Für den Weg zu einem regulierten Nervensystem ist es ein wesentlicher Faktor, dass wir uns im Körper sicher fühlen können.Da Trauma überwiegend im Stammhirn und im Körpergedächtnis gespeichert wird, ist es hilfreich, dort mit der Therapie zu beginnen. Wenn das Großhirn und der Körper nicht miteinander verbunden sind, greift eine reine Gesprächstherapie nicht.Das Kleinhirn ist eng mit dem Stammhirn verbunden. Dort werden Gleichgewicht, Muskelkontraktion, Bewegung und Koordination gesteuert. Außerdem spüren wir über das Kleinhirn, wie wir im Verhältnis zum Raum verortet sind (Propriozeption). Also werden hier viele Körperwahrnehmungen verarbeitet.Wenn wir uns über den Körper im Hier und Jetzt verorten können, wird es möglich, Sicherheit zu spüren. Dann wird uns klar, dass das, was wir erlebt haben, vorbei ist.Auch liebevoller und eingestimmter Kontakt und Körperresonanz sind hilfreich, um sich selbst wieder besser zu spüren. Wenn wir uns von einer anderen Person wirklich gefühlt fühlen, kann unser Nervensystem zur Ruhe kommen.

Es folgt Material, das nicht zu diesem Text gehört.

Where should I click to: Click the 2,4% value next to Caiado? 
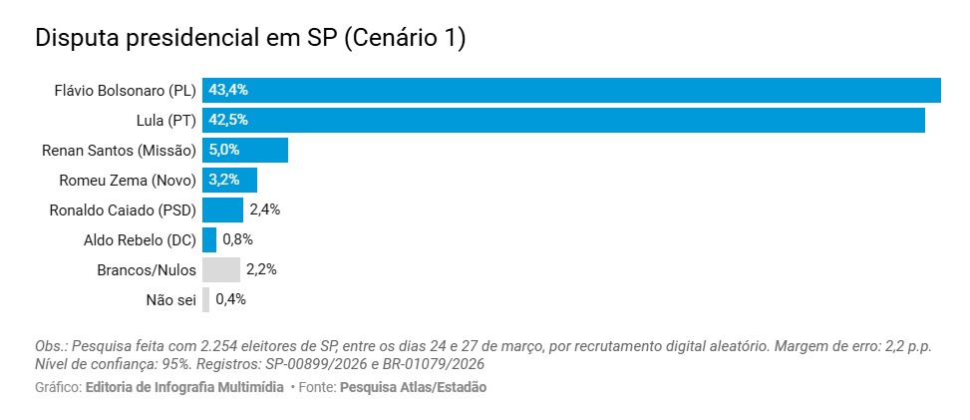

Neuroplastizität - Das Gehirn lernt immer weiter

Wunderbarerweise lernt das Gehirn immer weiter. Das bedeutet: Auch, wenn wir in unseren frühen Lebensjahren vielleicht nicht die idealen Voraussetzungen für unsere (Gehirn-)Entwicklung hatten, können wir doch heute durch neue, gute Erfahrungen unserem Nervensystem die Möglichkeit bieten, sich immer besser zu regulieren. Das geschieht zwar nicht von heute auf morgen, aber mit Geduld und Kontinuität ist vieles möglich.Auf diese Weise können wir resilienter gegen Stress werden und mehr Ruhe, Leichtigkeit und Freude in unser Leben bringen.